Del miedo al alivio: las familias zamoranas pendientes de Venezuela mientras el reloj corre contra los escombros

Hay noticias que no se cuentan, se sienten. Y las que llegan desde Venezuela en las últimas horas llevan el peso de la incertidumbre, el miedo y también del alivio cuando, al otro lado del teléfono, alguien responde.
El Oasis Beach - Imagen cedida de Manuel Miguel
photo_camera El Oasis Beach, terremoto Venezuela- Imagen cedida de Manuel Miguel

Los dos devastadores terremotos de magnitud 7,2 y 7,5, registrados con apenas 39 segundos de diferencia, han dejado un escenario de destrucción difícil de describir. Las cifras de víctimas y desaparecidos continúan aumentando mientras los equipos de rescate pelean contra el tiempo en unas primeras 72 horas, que resultan decisivas para encontrar supervivientes bajo los escombros.

En Zamora, la tragedia también tiene nombres propios. Dos familias vinculadas a nuestra provincia viven estas horas con el corazón dividido entre España y Venezuela.

Los amigos de Ricobayo han recibido, por fin, la noticia que llevaban horas esperando. El hermano pequeño de la familia ha sido localizado y rescatado con vida. Era la última persona de la que no tenían noticias. El alivio es inmenso, aunque la preocupación continúa.

"El último edificio cercano a nuestra casa nos han dicho esta mañana que se ha venido abajo", relatan todavía con la emoción contenida. Los padres y los abuelos están bien, pero el paisaje que describen es el de una ciudad completamente alterada, donde el caos y la incertidumbre marcan cada minuto.

Desde Venezuela hablan de calles irreconocibles, edificios derrumbados, falta de información oficial y una población que intenta ayudarse mutuamente mientras espera la llegada de la ayuda internacional. Especialmente dramática es la situación en el estado de La Guaira, una de las zonas más castigadas por el doble seísmo.

También Linda, otra venezolana con fuertes vínculos familiares, comienza a respirar algo más tranquila. Todos los miembros de su familia han podido ser localizados.

El mayor alivio ha llegado al conocer que su hermano pequeño ha conseguido salir con vida de entre los escombros.

"La vida es lo importante. Lo material ya se recuperará", explica emocionada mientras las noticias siguen llegando a cuentagotas.

Mientras tanto, en el aeropuerto internacional cercano a La Guaira la actividad es frenética. Las instalaciones trabajan para recibir la ayuda humanitaria y coordinar la llegada de equipos especializados de rescate procedentes de distintos países, en una operación internacional que busca acelerar la localización de supervivientes.

terremoto Venezuela - imagen cedida de Manuel Miguel
terremoto Venezuela - imagen cedida de Manuel Miguel

Ahora comienza una carrera contrarreloj.

Bomberos, sanitarios, rescatistas, ingenieros, maquinaria pesada y, especialmente, los perros especializados en búsqueda, se convierten en la gran esperanza de quienes aún esperan escuchar una voz bajo toneladas de hormigón.

Los protocolos internacionales para este tipo de catástrofes vuelven a demostrar su importancia. La coordinación desde los centros de mando avanzado resulta esencial para evitar duplicidades, organizar los recursos y llegar cuanto antes allí donde todavía puede haber vida.
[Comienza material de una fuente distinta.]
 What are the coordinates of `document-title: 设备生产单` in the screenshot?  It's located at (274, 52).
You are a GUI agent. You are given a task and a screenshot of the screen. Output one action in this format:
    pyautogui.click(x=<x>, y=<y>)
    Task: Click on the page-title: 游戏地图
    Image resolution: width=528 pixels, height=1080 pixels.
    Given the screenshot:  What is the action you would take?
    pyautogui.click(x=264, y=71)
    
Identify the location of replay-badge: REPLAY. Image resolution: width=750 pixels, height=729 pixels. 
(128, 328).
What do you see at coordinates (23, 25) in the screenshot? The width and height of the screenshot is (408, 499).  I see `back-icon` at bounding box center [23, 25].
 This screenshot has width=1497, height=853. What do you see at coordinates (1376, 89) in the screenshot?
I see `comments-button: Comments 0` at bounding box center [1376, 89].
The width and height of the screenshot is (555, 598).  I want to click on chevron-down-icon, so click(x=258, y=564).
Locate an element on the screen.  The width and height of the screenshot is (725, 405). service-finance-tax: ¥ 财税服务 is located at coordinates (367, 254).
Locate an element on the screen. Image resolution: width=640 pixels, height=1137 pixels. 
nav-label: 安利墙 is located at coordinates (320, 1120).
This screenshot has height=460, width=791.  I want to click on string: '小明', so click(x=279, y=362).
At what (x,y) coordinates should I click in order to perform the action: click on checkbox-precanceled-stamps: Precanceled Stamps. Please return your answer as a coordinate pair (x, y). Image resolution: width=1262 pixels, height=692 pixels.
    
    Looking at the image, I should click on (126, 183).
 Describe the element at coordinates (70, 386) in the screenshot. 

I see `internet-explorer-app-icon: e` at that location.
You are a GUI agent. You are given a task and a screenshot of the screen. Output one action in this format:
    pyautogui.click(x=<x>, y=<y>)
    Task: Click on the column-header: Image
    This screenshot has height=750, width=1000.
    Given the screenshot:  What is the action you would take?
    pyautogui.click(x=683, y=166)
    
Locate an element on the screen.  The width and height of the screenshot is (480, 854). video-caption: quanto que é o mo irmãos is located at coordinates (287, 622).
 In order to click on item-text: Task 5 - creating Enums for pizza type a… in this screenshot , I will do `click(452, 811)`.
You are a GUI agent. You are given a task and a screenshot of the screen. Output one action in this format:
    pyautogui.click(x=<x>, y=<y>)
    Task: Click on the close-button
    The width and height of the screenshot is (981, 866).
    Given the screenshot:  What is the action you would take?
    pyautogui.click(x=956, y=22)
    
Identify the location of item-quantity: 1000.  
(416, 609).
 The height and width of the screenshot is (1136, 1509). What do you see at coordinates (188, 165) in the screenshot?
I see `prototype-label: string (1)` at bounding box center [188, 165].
Los especialistas saben que cada minuto cuenta.

Desde Zamora, el seguimiento también es constante. Hace apenas unos días Ricobayo era noticia por la búsqueda del joven desaparecido en el embalse. Hoy son precisamente familiares de esa misma zona quienes mantienen informada a esta redacción sobre la tragedia que vive Venezuela.

Dos realidades separadas por miles de kilómetros pero unidas por el mismo sentimiento: la angustia de esperar noticias de quienes más queremos.

Porque cuando la tierra deja de temblar, comienza otra batalla mucho más silenciosa: la de rescatar vidas, reconstruir hogares y devolver la esperanza a quienes, en apenas cuarenta segundos, vieron cómo su mundo cambiaba para siempre.